Outside director Quentin Tarantino’s realm Thurman’s performances have been spotty at best. But in Prime she proves her mettle--and finally gets to play a real girl instead of an butt-kickin’ assassin out to Kill Bill. The actress has never looked more luminous and she gives an emotionally layered performance as the divorcée just looking for a meaningful relationship. Greenberg (TV’s One Tree Hill) also holds his own as the terribly sweet and eager David who can’t help himself. Together the two keep it real and sexy. Streep unfortunately weighs things down. Comedies have never been the Oscar winner’s forte and her Jewish mother is way too over the top. She never really seems to connect with anyone.

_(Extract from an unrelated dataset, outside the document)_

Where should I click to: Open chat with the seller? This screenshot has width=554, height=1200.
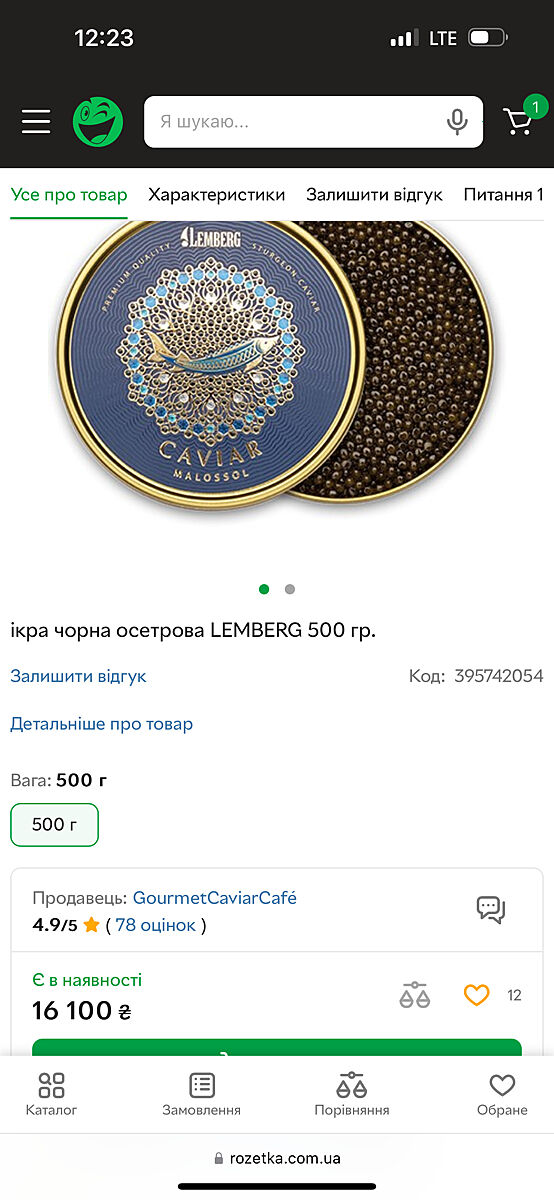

It’s intriguing that the guy who wrote and directed the testosterone-driven Boiler Room a poor man’s Wall Street can turn around and make a fairly convincing movie about a May-December romance. Apparently writer/director Ben Younger had the idea for Prime mulling around in his brain for eight years giving him plenty of time to flesh out real characters. He also surprisingly manages to escape the romantic pitfalls--no pat ending here. The problem is Younger likes to hear himself talk. The film tends to run on--in serious intonations no less--especially with the scenario involving the disapproving Jewish mother. There is enough conflict between Rafi and David with the age difference alone don’t you think? Just ask Demi and Ashton.